BEGIN RECORDS SHOWN

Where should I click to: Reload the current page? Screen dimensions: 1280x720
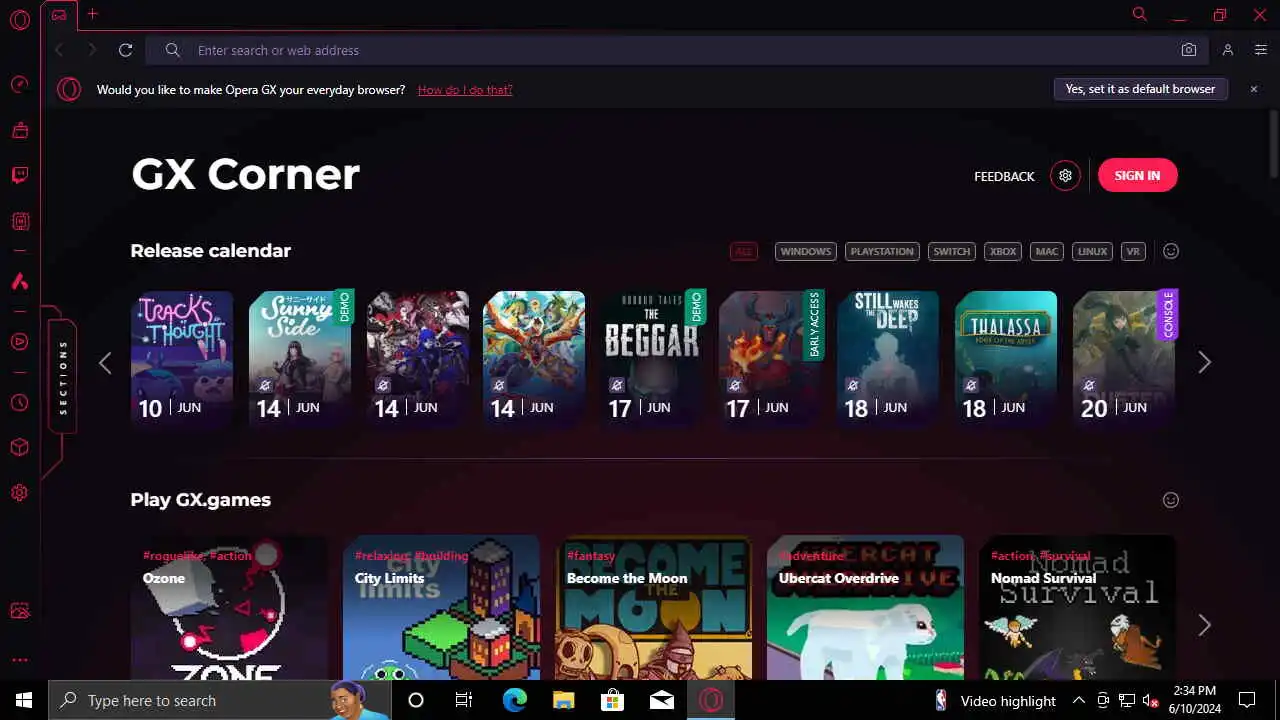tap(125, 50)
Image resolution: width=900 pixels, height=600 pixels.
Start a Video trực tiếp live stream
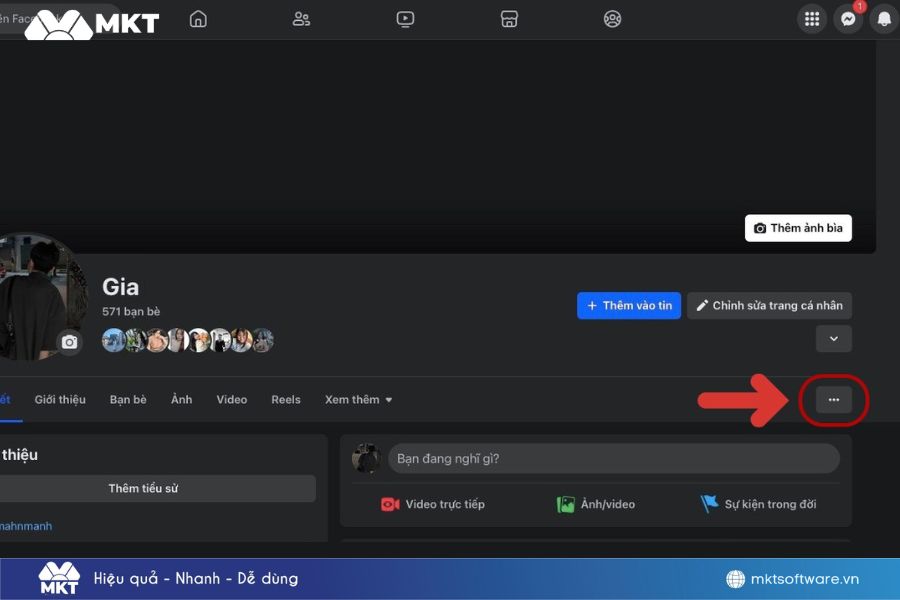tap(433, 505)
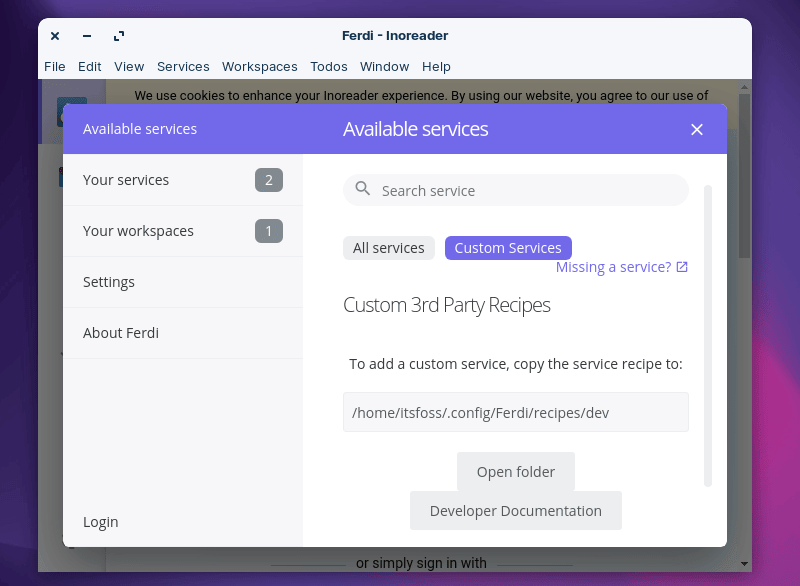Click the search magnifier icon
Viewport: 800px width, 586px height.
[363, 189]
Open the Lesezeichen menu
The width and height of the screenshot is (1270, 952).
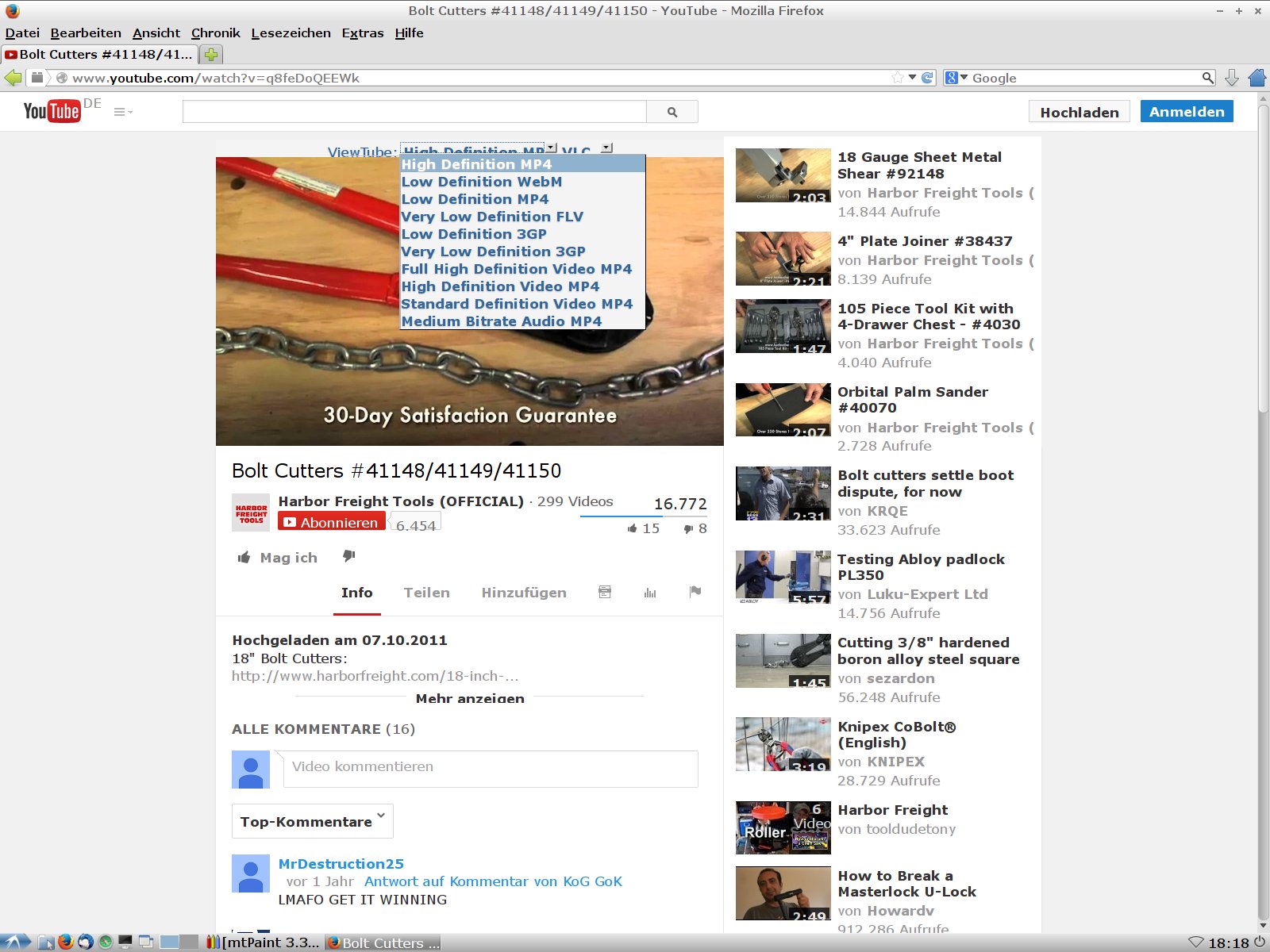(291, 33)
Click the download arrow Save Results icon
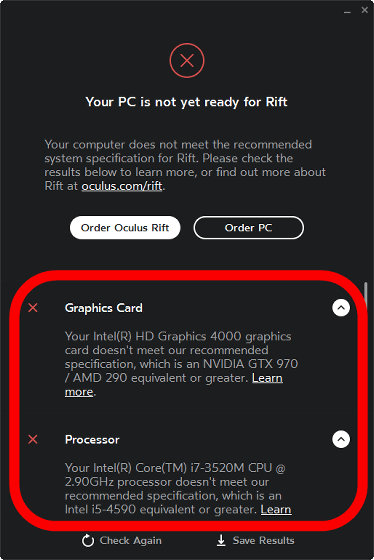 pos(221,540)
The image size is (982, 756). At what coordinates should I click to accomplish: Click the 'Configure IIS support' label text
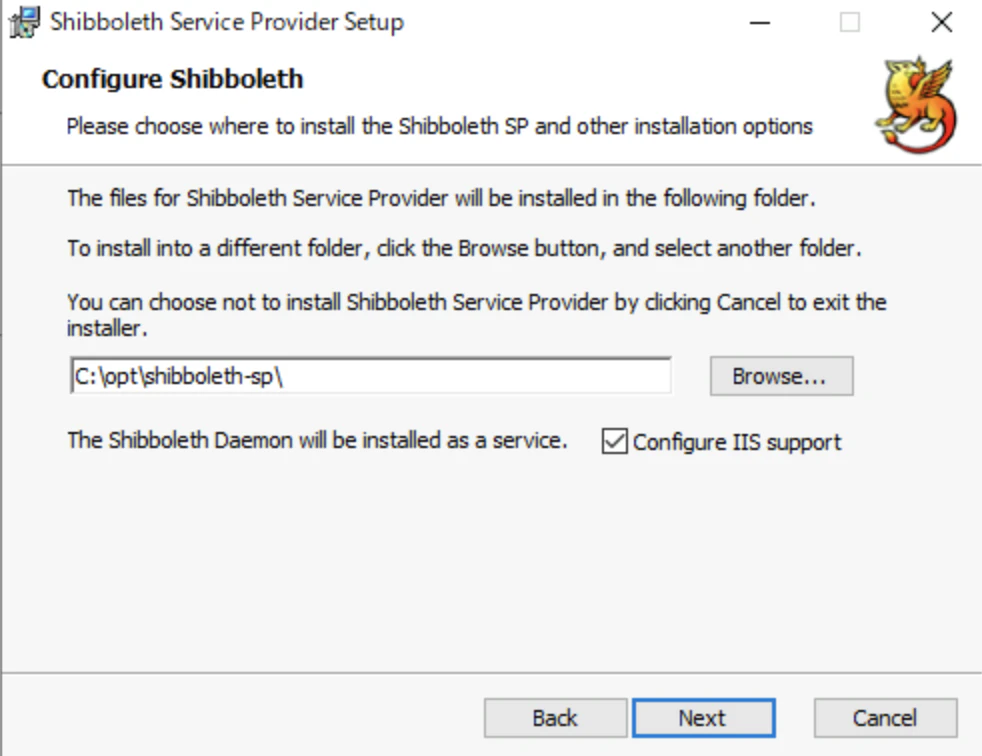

END RECORDS SHOWN

▶ _DIRECTIONS FOR THIS TASK_: Before answering, please find the line containing "Start a Video trực tiếp live stream" above, then copy exactly from it through the last line of the entries, both included, without pictures.

▶ _PROBLEM SOLUTION_:
Start a Video trực tiếp live stream
tap(433, 505)
Click the search magnifier icon
Viewport: 800px width, 586px height.
[363, 189]
Open the Lesezeichen menu
The width and height of the screenshot is (1270, 952).
(291, 33)
Click the download arrow Save Results icon
 pos(221,540)
The image size is (982, 756). At what coordinates should I click to accomplish: Click the 'Configure IIS support' label text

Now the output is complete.